BY AHURAKA ISAH, Abuja
The United Nations (UN) has raised the alarm over proliferation of illicit small arms and light weapons (SALW) in Nigeria, saying there are no less than over 350 million in circulation in the country.
It said out of the estimated 500 million of such weapons said to be circulating in West Africa, 70% of them is domiciled in Nigeria.
Director of UN Regional Center for Peace and Disarmament in Africa (UNREC), Mr Anselme Yabouri, disclosed this startling statistics at the ongoing Physical Security and Stockpile Management Standard Operating and Administrative Procedures Validation Workshop in Abuja.
Speaking at the workshop organised by the UNREC and Presidential Committee on Smalls Arms and Light Weapons (PRESCOM), Yabouri stated that the country has been flooded with illicit weapons, which have found their way into unauthorised hands of non-state actors threatening the existence of the country, as well as lives and properties of the people.
He said, “The illicit proliferation of SALW has had a dramatic impact on peace and security in Africa, threatening not only the existence of the state, but also the livelihoods of millions of people across the continent.
“Nigeria is one of the countries experiencing some of the most devastating effects of the proliferation of SALW as a result of spillover effect of the recent crises in Libya and Mali as well as unresolved internal conflicts in different parts of the country, especially in the North East, Niger Delta and southern regions.
“While reliable data on the numbers of these weapons circulating freely in the country is unavailable, analysts have in recent times estimated that of the about 500 million weapons that may be circulating in West Africa in 2010, some 70 per cent of these could be found in Nigeria.”
He warned that as alarming as these figures seem, if left unimpeded, the menace will endanger the developmental gains achieved over the last 50 years, impede the nation’s capacity to achieve its developmental targets and negatively impact on generations to come.
Suggesting ways to nip the scourge in the bud, Yabouri said, “As my predecessor reiterated here in August 2016 during the National Consultative workshop, good laws, procedures, goodwill and even abundant resources are by themselves not sufficient to win the struggle against the proliferation of small arms and light weapons.
“A strong, effective, resourced representative and appropriately created and constituted national coordinative mechanism is essential if Nigeria is to emerge victorious in this effort.”
The UNREC director noted that the situation underscores, more than ever before, the critical need not only to control the flow of arms in the non-state sector, but also the state owned actors through the effective management of armoury and weapon stockpiles.
“It is widely acknowledged that one of the major factors contributing to the illicit proliferation of arms is the ineffective stockpile management”, he said.

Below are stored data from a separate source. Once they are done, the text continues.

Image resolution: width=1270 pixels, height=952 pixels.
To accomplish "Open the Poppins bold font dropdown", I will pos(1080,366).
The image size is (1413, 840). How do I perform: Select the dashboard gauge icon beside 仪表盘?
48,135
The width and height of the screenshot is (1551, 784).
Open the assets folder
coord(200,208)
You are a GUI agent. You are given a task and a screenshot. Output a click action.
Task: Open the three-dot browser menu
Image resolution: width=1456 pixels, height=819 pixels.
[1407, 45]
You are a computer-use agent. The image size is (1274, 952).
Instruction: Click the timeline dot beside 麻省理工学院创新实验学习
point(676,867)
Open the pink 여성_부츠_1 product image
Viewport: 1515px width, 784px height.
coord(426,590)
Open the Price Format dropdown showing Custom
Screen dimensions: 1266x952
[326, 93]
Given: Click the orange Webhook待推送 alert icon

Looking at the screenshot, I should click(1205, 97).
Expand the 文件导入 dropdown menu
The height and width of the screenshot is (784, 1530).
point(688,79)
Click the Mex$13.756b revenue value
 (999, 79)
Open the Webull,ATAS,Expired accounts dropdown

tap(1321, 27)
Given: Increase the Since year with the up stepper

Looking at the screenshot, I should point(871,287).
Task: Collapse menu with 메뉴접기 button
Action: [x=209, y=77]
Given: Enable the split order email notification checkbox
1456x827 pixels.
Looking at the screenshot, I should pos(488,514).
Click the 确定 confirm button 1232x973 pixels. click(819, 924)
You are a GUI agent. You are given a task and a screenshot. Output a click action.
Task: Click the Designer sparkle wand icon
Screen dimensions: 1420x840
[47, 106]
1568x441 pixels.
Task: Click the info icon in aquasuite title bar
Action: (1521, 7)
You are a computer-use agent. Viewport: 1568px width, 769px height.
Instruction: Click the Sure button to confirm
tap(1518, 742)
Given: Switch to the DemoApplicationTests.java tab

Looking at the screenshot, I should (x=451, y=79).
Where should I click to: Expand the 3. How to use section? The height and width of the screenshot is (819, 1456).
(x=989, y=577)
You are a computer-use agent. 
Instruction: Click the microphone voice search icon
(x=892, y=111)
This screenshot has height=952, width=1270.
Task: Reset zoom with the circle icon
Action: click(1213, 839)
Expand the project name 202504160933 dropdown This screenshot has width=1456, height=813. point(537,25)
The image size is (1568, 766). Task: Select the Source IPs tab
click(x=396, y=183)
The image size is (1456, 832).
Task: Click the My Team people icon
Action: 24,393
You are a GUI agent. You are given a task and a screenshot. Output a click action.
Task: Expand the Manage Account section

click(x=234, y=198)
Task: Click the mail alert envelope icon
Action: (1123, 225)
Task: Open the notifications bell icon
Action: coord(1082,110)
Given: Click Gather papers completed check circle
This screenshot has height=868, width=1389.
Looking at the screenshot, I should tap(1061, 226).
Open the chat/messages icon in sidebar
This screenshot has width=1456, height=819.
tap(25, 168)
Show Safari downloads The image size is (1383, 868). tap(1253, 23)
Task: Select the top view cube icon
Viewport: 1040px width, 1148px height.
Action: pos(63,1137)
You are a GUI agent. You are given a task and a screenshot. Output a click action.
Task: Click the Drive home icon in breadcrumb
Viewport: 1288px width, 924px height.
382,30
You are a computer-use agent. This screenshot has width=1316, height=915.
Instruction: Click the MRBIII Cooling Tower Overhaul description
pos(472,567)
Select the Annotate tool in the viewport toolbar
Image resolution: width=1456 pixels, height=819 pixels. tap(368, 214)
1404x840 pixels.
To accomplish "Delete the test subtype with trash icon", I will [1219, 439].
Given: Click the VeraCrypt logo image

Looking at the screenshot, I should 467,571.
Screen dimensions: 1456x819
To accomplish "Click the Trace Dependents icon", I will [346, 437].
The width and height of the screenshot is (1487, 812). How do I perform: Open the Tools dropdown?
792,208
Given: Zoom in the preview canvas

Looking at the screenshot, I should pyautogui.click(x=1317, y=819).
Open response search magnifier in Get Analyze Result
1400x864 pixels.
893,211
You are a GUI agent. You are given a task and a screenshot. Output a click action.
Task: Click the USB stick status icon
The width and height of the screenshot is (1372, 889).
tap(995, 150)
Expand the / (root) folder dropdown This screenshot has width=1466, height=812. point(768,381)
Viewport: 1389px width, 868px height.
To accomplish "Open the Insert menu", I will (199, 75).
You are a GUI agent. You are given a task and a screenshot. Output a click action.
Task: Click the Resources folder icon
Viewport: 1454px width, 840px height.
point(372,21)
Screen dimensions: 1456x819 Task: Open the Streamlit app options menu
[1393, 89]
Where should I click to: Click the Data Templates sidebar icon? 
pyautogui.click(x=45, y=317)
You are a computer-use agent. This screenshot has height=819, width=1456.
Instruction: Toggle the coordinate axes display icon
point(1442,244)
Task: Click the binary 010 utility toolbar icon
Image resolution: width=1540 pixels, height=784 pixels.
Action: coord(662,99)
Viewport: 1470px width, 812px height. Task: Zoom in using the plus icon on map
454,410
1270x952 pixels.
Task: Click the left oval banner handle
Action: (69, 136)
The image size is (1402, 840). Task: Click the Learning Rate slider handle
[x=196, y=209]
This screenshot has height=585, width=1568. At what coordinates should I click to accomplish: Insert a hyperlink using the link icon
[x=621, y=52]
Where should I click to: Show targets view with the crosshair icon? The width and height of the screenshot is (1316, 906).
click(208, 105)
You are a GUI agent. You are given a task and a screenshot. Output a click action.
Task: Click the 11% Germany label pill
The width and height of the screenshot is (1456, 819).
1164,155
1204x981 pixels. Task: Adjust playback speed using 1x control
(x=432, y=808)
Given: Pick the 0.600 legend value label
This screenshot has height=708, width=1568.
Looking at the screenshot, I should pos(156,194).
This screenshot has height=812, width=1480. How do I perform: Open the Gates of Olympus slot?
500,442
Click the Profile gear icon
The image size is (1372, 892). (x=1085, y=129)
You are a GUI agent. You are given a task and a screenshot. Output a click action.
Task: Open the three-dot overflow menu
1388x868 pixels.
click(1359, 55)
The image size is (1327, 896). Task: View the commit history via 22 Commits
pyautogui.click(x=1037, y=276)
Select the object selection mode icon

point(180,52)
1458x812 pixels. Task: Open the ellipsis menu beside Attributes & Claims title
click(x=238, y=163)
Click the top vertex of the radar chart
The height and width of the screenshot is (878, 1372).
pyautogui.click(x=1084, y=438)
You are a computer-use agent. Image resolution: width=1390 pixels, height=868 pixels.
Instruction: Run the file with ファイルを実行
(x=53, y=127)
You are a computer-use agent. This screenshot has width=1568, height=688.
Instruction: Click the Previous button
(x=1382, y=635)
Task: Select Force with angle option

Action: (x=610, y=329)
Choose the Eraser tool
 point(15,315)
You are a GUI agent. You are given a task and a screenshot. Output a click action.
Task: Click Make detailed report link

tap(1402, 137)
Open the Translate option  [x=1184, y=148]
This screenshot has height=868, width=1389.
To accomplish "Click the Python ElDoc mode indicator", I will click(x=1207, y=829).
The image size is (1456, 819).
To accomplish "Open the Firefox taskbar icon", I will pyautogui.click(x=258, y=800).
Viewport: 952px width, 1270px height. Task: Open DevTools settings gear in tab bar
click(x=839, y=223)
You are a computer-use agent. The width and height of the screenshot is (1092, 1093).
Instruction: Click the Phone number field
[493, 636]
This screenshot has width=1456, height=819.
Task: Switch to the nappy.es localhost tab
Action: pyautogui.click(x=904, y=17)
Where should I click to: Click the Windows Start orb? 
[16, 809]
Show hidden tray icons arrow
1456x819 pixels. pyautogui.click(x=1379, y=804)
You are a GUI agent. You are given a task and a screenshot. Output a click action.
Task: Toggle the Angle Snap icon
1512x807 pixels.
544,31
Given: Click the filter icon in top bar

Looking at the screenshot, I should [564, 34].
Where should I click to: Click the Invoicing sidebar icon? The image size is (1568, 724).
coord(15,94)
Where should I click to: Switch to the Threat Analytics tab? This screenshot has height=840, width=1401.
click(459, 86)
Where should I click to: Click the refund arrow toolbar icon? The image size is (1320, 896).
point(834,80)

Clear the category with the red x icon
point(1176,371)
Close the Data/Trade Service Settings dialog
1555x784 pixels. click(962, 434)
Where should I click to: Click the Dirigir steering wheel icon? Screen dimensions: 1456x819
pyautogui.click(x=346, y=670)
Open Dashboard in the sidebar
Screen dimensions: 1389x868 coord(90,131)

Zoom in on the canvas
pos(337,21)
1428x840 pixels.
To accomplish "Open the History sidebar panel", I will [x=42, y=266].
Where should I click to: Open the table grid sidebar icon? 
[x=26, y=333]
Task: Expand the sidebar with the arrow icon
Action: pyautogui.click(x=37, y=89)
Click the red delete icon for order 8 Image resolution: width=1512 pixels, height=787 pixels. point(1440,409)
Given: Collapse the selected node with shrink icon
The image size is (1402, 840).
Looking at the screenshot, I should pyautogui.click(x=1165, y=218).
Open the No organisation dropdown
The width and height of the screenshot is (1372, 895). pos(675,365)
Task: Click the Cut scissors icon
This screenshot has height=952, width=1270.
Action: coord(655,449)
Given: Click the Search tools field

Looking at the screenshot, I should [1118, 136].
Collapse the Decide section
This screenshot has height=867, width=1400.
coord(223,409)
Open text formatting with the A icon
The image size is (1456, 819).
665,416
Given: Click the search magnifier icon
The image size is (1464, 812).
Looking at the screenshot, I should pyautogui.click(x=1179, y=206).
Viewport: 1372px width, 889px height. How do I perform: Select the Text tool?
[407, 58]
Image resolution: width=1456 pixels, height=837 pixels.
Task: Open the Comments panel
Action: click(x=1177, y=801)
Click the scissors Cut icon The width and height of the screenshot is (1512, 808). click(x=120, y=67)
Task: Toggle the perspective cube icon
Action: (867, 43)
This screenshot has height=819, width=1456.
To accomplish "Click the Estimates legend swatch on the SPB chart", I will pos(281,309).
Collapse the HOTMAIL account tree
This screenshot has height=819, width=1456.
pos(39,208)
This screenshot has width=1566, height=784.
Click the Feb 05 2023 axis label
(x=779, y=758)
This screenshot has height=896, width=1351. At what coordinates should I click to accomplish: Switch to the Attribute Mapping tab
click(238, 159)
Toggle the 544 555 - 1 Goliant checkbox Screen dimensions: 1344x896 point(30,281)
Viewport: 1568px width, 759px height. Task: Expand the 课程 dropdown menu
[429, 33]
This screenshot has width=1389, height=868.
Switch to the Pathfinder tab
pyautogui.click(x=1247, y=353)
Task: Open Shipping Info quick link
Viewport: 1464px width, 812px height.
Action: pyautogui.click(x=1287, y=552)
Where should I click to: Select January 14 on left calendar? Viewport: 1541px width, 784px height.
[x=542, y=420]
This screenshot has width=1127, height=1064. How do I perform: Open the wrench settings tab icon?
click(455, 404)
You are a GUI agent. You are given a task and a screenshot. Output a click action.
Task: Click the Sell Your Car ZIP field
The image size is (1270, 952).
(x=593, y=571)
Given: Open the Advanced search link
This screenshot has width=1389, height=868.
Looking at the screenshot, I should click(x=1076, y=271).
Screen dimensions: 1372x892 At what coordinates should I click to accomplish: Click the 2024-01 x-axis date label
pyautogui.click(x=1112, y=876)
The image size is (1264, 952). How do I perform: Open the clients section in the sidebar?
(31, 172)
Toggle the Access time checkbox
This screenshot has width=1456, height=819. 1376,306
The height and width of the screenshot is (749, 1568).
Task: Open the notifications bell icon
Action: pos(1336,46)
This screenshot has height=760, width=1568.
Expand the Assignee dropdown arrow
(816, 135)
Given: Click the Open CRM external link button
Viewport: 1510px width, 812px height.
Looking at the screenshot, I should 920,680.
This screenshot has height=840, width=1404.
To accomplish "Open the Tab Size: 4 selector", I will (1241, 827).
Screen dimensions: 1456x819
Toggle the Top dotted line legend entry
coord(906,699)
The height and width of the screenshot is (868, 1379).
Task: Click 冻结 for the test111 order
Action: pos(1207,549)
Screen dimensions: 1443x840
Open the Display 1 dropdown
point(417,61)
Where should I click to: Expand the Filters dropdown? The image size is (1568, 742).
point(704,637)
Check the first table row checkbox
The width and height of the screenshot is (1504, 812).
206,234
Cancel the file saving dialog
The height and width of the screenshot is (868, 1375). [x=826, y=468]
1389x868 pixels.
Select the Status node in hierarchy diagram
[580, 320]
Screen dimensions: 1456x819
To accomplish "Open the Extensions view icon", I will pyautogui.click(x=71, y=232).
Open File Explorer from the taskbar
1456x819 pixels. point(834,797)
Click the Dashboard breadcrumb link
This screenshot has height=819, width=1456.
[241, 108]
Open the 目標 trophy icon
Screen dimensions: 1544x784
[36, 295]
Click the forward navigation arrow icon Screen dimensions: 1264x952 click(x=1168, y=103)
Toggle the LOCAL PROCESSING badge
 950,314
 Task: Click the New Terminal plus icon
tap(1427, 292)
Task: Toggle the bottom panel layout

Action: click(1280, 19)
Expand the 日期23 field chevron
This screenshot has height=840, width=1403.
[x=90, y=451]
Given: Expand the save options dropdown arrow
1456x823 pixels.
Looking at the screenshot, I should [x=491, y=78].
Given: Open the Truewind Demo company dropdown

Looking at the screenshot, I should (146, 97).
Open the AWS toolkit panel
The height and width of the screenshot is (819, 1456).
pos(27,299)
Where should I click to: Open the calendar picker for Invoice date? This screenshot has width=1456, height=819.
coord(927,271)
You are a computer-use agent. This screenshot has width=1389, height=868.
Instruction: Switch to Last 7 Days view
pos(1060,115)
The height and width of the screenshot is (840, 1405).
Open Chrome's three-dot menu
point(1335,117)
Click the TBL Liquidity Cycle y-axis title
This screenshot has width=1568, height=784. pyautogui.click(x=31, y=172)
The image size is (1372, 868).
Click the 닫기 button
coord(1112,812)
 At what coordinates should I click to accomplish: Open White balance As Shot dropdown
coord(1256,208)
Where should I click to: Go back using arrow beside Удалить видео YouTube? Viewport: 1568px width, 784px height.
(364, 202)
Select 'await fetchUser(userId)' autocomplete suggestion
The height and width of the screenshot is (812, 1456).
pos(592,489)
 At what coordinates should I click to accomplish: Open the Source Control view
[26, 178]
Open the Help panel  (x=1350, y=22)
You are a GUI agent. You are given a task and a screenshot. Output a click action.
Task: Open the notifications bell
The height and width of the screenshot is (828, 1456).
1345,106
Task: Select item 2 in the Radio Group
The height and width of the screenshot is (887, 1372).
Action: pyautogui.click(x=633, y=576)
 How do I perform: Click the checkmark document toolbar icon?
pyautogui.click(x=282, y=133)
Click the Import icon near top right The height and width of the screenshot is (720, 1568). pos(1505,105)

The UNREC boss stressed that unsecured stocks and ineffectively managed stockpiles were a major contributing factor to the trafficking and diversion of arms into the illicit market and their subsequent flow to terrorists and other criminal groups as Boko Haram and Niger Delta militants.
He said that part of the activities programmed under the PSSM in the Sahel project in the context of the UN and European Union (EU) was to support security and stability in the region.
Yabouri explained that the United Nations Office of Disarmament Affairs (UNODA) had developed the project, which is jointly funded by the EU, for the benefit of the six Sahel countries of Burkina Faso, Chad, Mali, Mauritania, Niger and Nigeria.
“This project aims to support states in the region to prevent diversion and trafficking of SALW and their ammunition, by improving the PSSM of national stockpiles”, he added.
Meanwhile, the Presidential Committee on Small Arms and Light Weapons (PRESCOM) has disclosed that the federal government has concluded plans to destroy over 5000 illicit weapons recovered in Zamfara State, North West of the country.
The chairman of the committee, Ambassador Emmanuel Imohe, also revealed that about 425 weapons were also recovered from criminals and destroyed in Katsina State, while Benue State had over 600 weapons destroyed.
He stressed that PRESCOM do not just recover these weapons but wants to also “trace their origins and hold the countries that are responsible accountable, using the International Tracing Instrument.”
He, however, listed some of the things that impede the committee’s work, including the legislative approval to turn it into a commission and repeal of the Firearms Law of 1958.
He said: “We take a stock of these weapons and have a data base of them. In 2016, we destroyed 425 weapons in Katsina. We presently have over 5000 weapons waiting to be destroyed in Zamfara. They were recovered from cattle rustlers and all sorts of criminal elements. We also have some weapons to be destroyed in Katsina. Last year, we destroyed over 600 weapons in Benue State.
“So, it is a continuous process of destruction. We cannot for now say that any state is endemic, because we are still expecting a report of our survey. All the geo-political regions and the states do not have the same problem.
“The survey was conducted in the 36 states and we are collating the report. This workshop is to review the proposed standard operating and administrative procedures on stockpile management and physical security.
“What we mean is that we have many illicit arms in circulation but some of them are already in government’s stockpile. We believe that if the government manages its stockpile very well, there will not be leakages from the government’s stockpile to non-state actors.”